La historia local con sus personajes, hechos, ambiente y cultura
regional significativos sólo tuvo cabida en la medida en que se ajustaba a la
historia nacional, propiamente a la historia de bronce.
Con ese arsenal ideológico-cultural el Estado se encargó de educar
a niños y adultos. Entendió por educación cívica la formación en los valores
escogidos por el régimen político y convenientes a él. Impuso la obediencia
como espíritu cívico y anuló la capacidad de comprender de varias generaciones.
Se trató de una ideología absolutista, autoritaria y opresiva que todavía hoy
forma parte de la cosmovisión de los mexicanos.
El mérito de la ideología revolucionaria es que fue compartida por
la mayor parte de la sociedad, con las excepciones que tenía que haber, pero
que no ponían en duda la hegemonía de los dueños del poder.
Tras el colapso económico de 1982 y el terremoto político de 1988
los presupuestos ideológicos del régimen se cimbraron desde los cimientos. Ese
año arribó a la presidencia de la república un personaje carente de legitimidad
política, quien sin reparar en la impopularidad que el asalto al poder le había
generado, o quizás por eso mismo, modificó el proyecto que el nacionalismo
revolucionario había consensado-impuesto como nacional.
☆ ☆ ☆ ☆
* **OBJETIVOS**:
A. Enumera, por favor, los adjetivos con que el documento fuente califica la ideología que, según dice, todavía forma parte de la cosmovisión de los mexicanos.
B. Responde estas preguntas con base en el documento fuente:
(i) ¿Qué impuso el Estado como espíritu cívico?
(ii) ¿En qué año se produjo el colapso económico?
(iii) ¿Qué acontecimiento ocurrió en 1988?
El listado proviene de una fuente distinta.

* **SECCIÓN DE DATOS**:
☆ ☆ ☆ ☆
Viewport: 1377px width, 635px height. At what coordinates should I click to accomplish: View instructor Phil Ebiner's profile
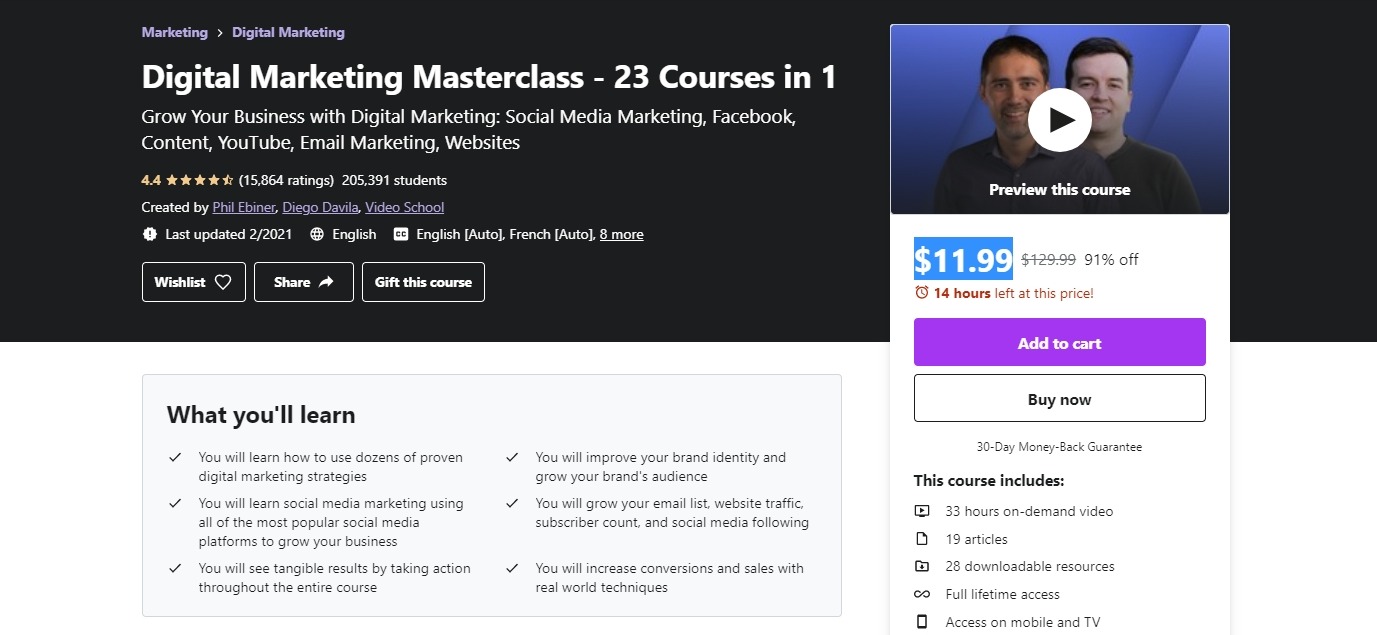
☆ ☆ ☆ ☆
* **SOLUCIONES**:
A. Absolutista, autoritaria y opresiva.

B.
(i) La obediencia.
(ii) En 1982.
(iii) El terremoto político.